Required work: Leaving out any pictures, transcribe every record exactly.

== Segment start ==

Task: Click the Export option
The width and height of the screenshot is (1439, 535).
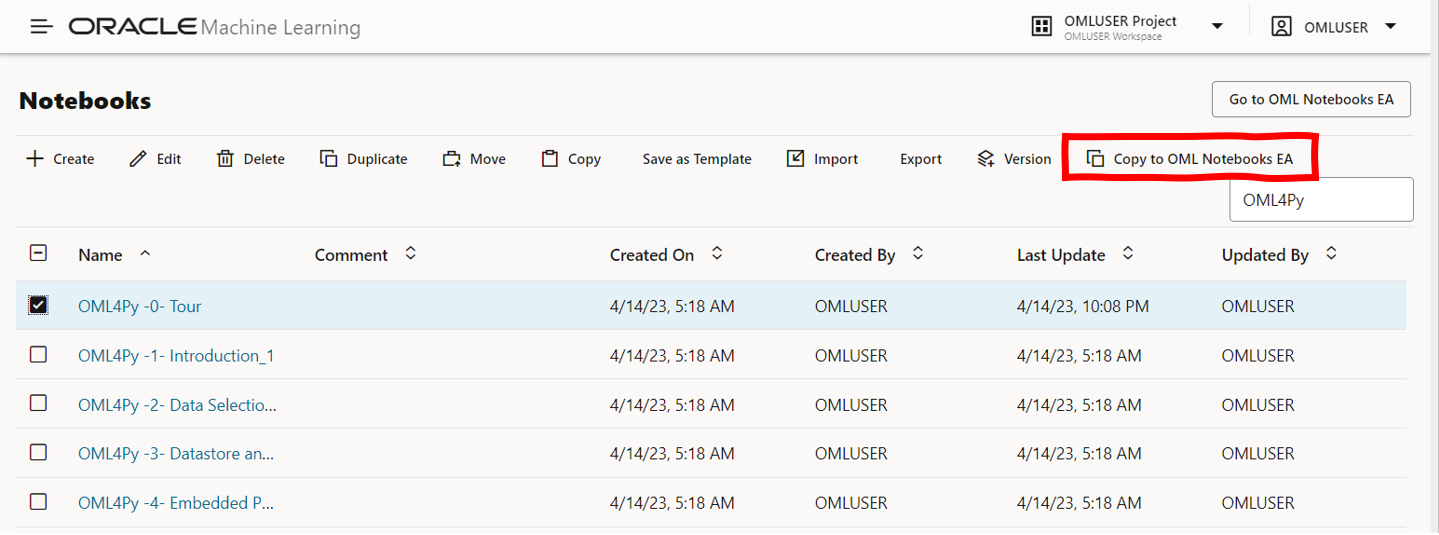Action: (x=920, y=159)
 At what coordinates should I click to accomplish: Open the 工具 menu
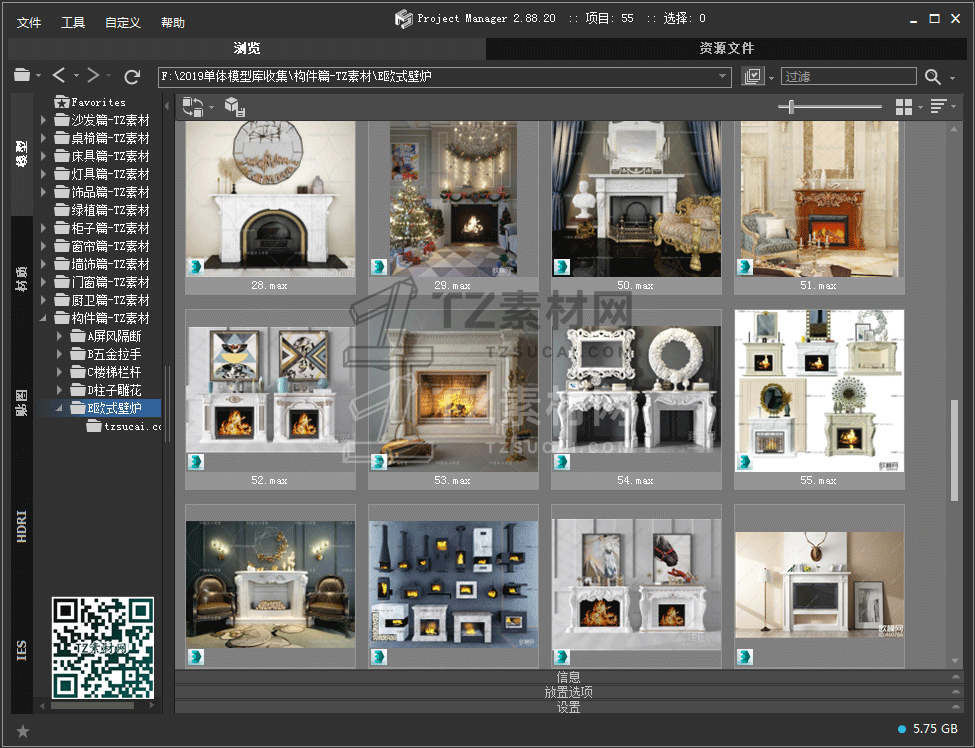coord(73,23)
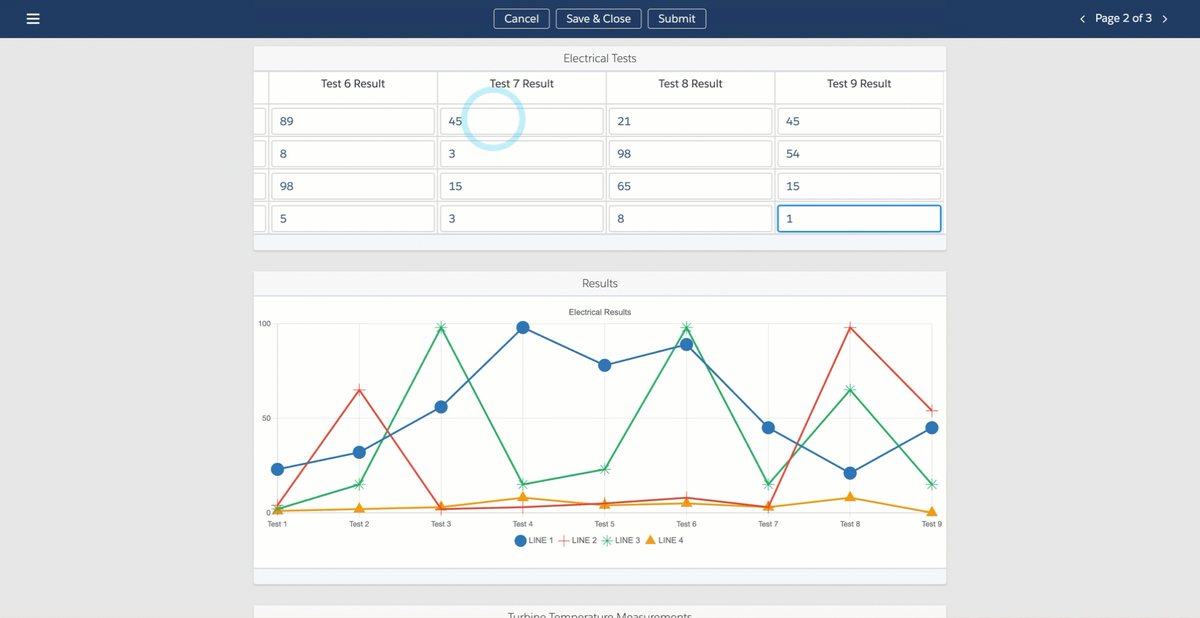Toggle LINE 2 legend cross icon
Screen dimensions: 1200x618
563,541
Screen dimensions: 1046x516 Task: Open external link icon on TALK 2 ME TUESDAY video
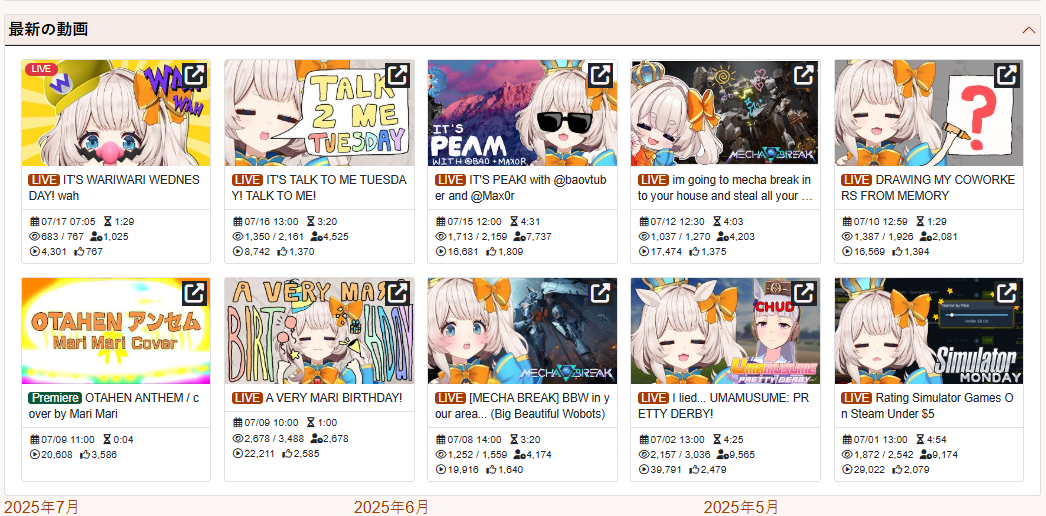pyautogui.click(x=398, y=75)
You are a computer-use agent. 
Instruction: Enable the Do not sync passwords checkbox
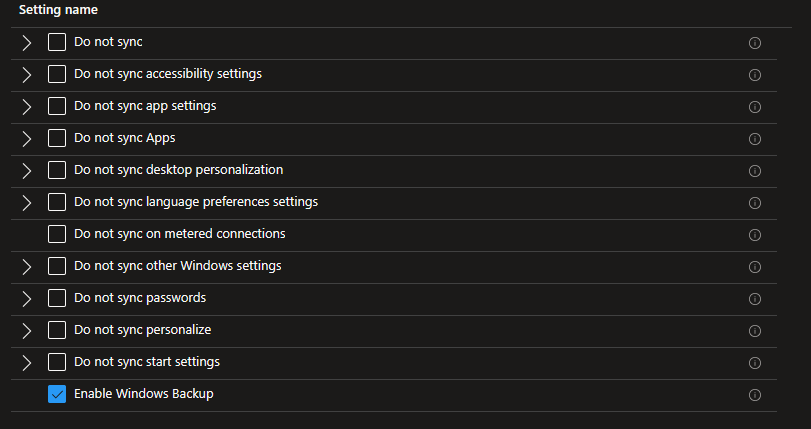[x=57, y=298]
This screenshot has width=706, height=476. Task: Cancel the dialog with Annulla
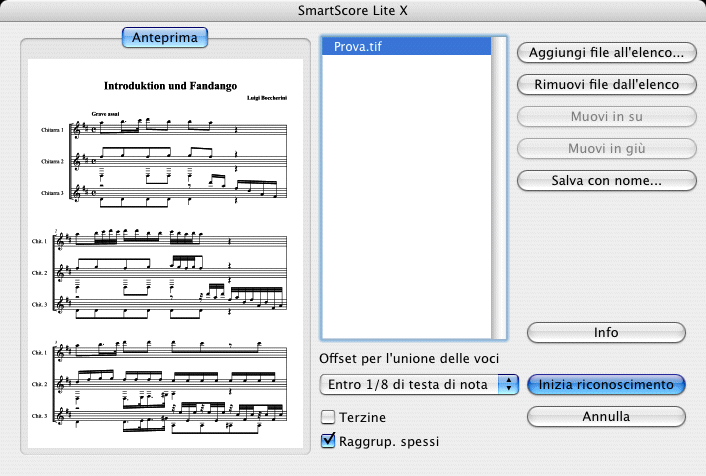click(x=605, y=415)
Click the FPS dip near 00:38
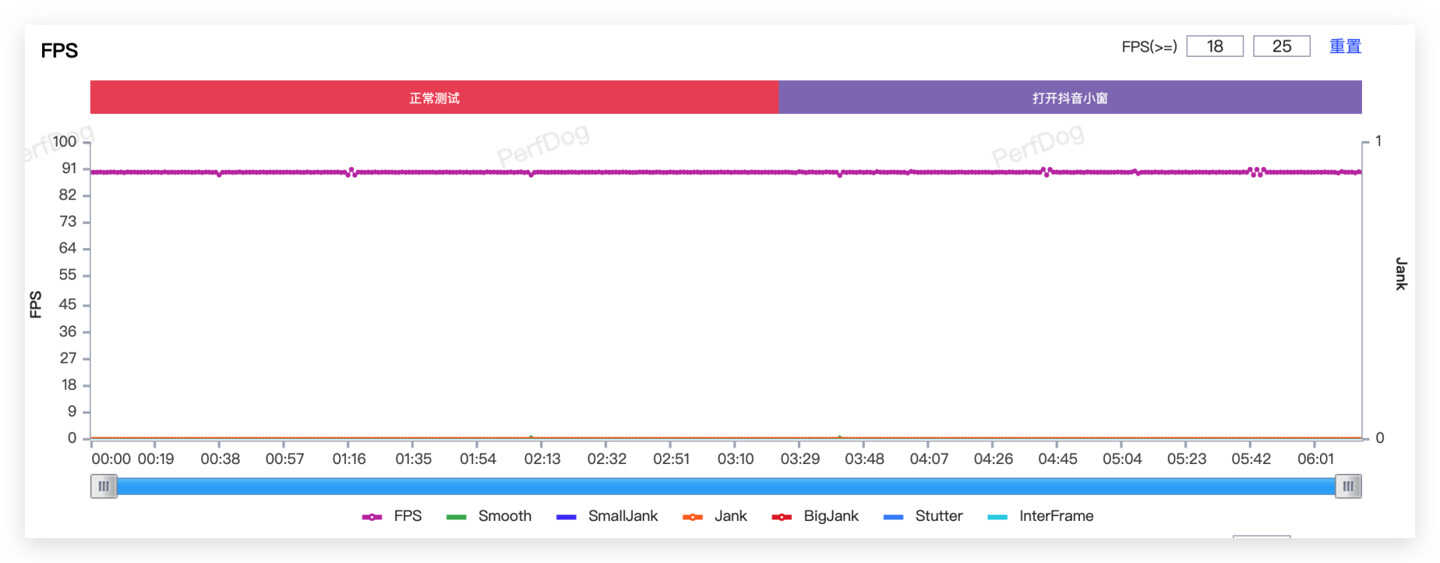The width and height of the screenshot is (1440, 563). click(219, 174)
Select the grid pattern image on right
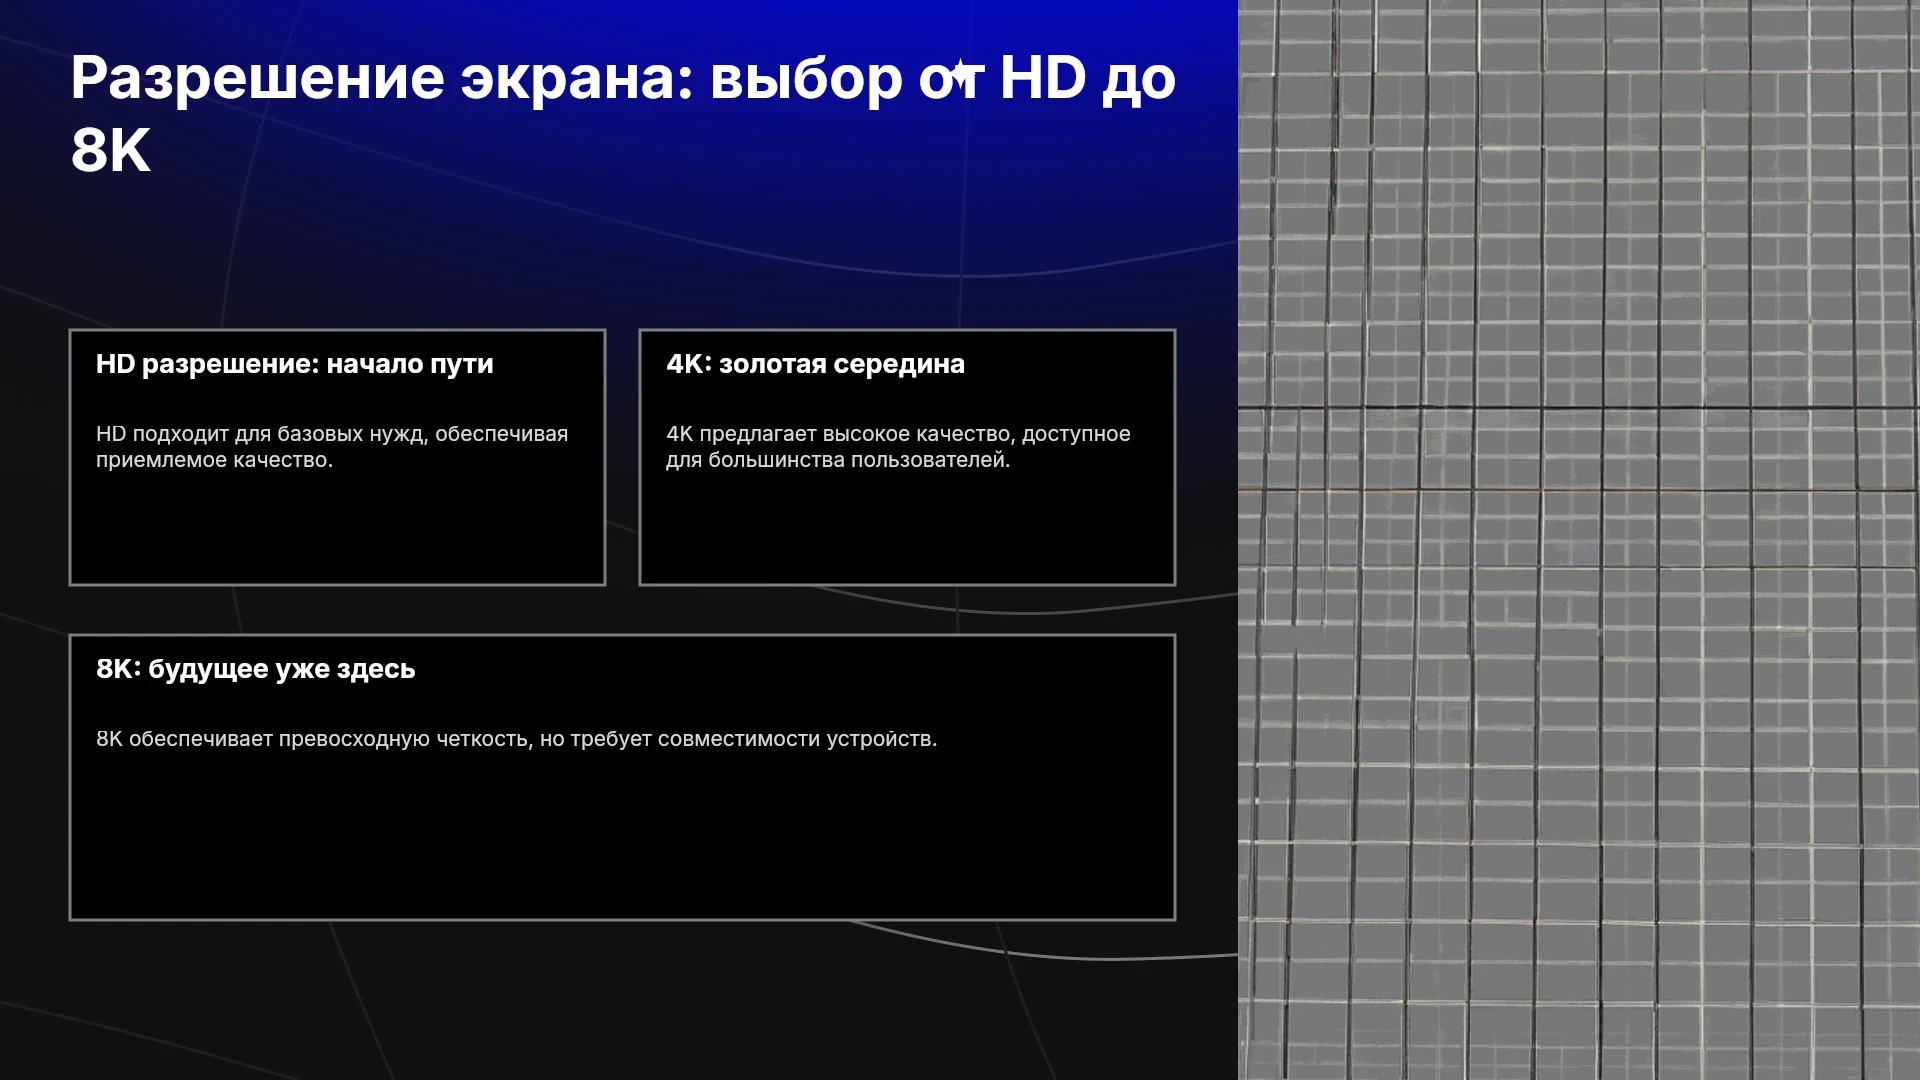 (1579, 540)
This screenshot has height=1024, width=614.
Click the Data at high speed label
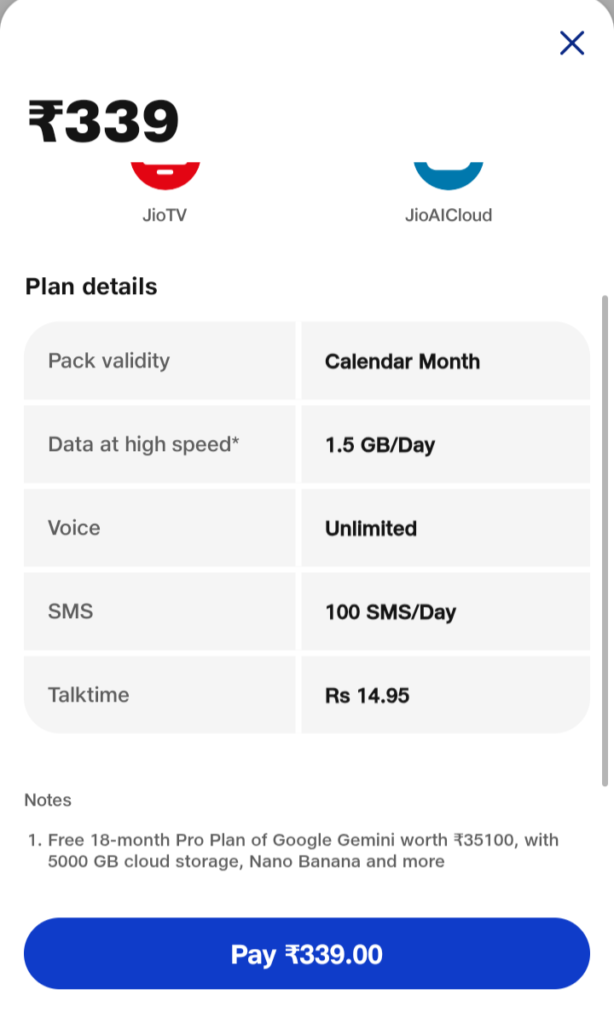pos(144,445)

== Segment end ==

Your response:
Task: Click the Export option
The width and height of the screenshot is (1439, 535).
Action: (x=920, y=159)
 At what coordinates should I click to accomplish: Open the 工具 menu
coord(73,23)
Toggle LINE 2 legend cross icon
Screen dimensions: 1200x618
563,541
Screen dimensions: 1046x516 Task: Open external link icon on TALK 2 ME TUESDAY video
pyautogui.click(x=398, y=75)
You are a computer-use agent. 
Instruction: Enable the Do not sync passwords checkbox
[x=57, y=298]
This screenshot has width=706, height=476. Task: Cancel the dialog with Annulla
click(x=605, y=415)
Click the FPS dip near 00:38
The width and height of the screenshot is (1440, 563). click(219, 174)
Select the grid pattern image on right
 (1579, 540)
This screenshot has height=1024, width=614.
Click the Data at high speed label
pos(144,445)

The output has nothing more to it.